L épée de saint Martin
Jean RODHAIN, « L'épée de Saint-Martin », Messages du Secours Catholique, n° 124, novembre 1962, p. 6.[1]
L’épée de saint Martin
Une épée. Quelle idée de se servir d'une épée pour partager un manteau ? Ma couturière affirme que c'est encore une idée de célibataire. Ma couturière aurait suivi l'ourlet pour trouver la couture et, point par point, jusqu'au col, aurait d'abord retiré les fils de la doublure et ensuite exactement décousu le drap sans couper un seul brun d'étoffe. Ou, plutôt, elle n'aurait rien décousu, parce que si saint Martin avait attendu sa couturière, elle aurait su – sagement - lui expliquer qu'au vestiaire il restait un manteau usé qui ferait bien l'affaire. Cela suffirait pour ce pauvre. Et qui sait si Martin n'aurait pas faibli, tout officier qu'il fût, devant ce prudent raisonnement de sa gouvernante ? Ces Marthe indispensables savent admirablement faire reculer les militaires.
Un coup d'épée. Un manteau déchiré. Et dans le froid vif un pauvre revêtu. Voilà du Ciel un regard qui tombe de Celui-là même qui a dit : « J'étais nu et vous M'avez vêtu. » Et voici sur terre, depuis des siècles, une image qui demeure. Des milliers de publicitaires cherchent des slogans pour une marque de manteau indéchirable : ils ne trouvent pas. Et pour le manteau déchiré, le coup de l'épée bat tous les records de publicité : même l'illettré connaît saint Martin, et, parmi les lettrés, 99% d'entre eux, de saint Martin ne connaissent que l'épisode du manteau... et de l'épée.
Pourquoi donc ?
Parce que ce geste décidé impressionne les indécis que nous sommes tous.
L'hiver sera froid. Devant mon radiateur glougloutant de chaleur, je pense aux vieux dans leur grenier et, car je suis bon avec eux, je voudrais partager. Ce bon désir va même flotter dans toutes mes soirées, et m'attrister ; et je vais chercher à me justifier parce que, tout de même, je voudrais, je voudrais bien, je vouvoudraidrais bien... Et si ce soir je liquidais d'un coup - d'un coup d'épée - mon armoire trop pleine : je ne sais pas, si j'aurai fait du bien, mais j'aurai gagné une victoire sur moi-même. Saint Martin reste professeur à l'École de Guerre, la guerre contre soi-même, la plus difficile des guerres.
Les enfants ont faim. Pas tous, mais certains. Ils ne meurent pas comme des squelettes, non-certes. Mais ils dépériront faute de lait. La radio l'a dit. La télé me l'a décrit. Cela me gêne tout de même devant mon café-crème. C'est bon, une gauloise, mais pourquoi m'avoir montré que deux paquets de gauloises économisés, cela vaut une boîte de lait pour l'enfant sans lait ? Cela m'empoisonne d'y penser, tandis que la fumée m'enveloppe de son laiteux manteau. Manteau : chèques postaux. Mon carnet. Un pointillé à déchirer. Un coup d'épée. Un chèque postal à 5620-09. Ah ! saint Martin, pourquoi m'avez-vous décidé ? C'est fait.

▸ **Consigne**: Recopiez fidèlement le passage du texte sur l'épée de saint Martin qui va de « Les enfants ont » jusqu'à « décidé ? C'est fait. » inclus. La liste qui suit n'a aucun lien avec le texte sur l'épée de saint Martin.

▸ **Lignes de données**:

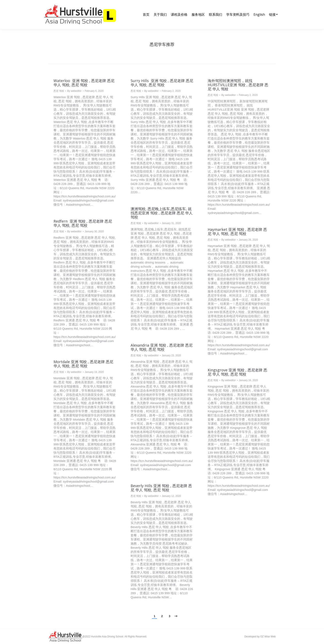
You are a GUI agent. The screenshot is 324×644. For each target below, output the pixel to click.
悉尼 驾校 (59, 91)
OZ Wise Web (268, 636)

▸ **Réponse**:
Les enfants ont faim. Pas tous, mais certains. Ils ne meurent pas comme des squelettes, non-certes. Mais ils dépériront faute de lait. La radio l'a dit. La télé me l'a décrit. Cela me gêne tout de même devant mon café-crème. C'est bon, une gauloise, mais pourquoi m'avoir montré que deux paquets de gauloises économisés, cela vaut une boîte de lait pour l'enfant sans lait ? Cela m'empoisonne d'y penser, tandis que la fumée m'enveloppe de son laiteux manteau. Manteau : chèques postaux. Mon carnet. Un pointillé à déchirer. Un coup d'épée. Un chèque postal à 5620-09. Ah ! saint Martin, pourquoi m'avez-vous décidé ? C'est fait.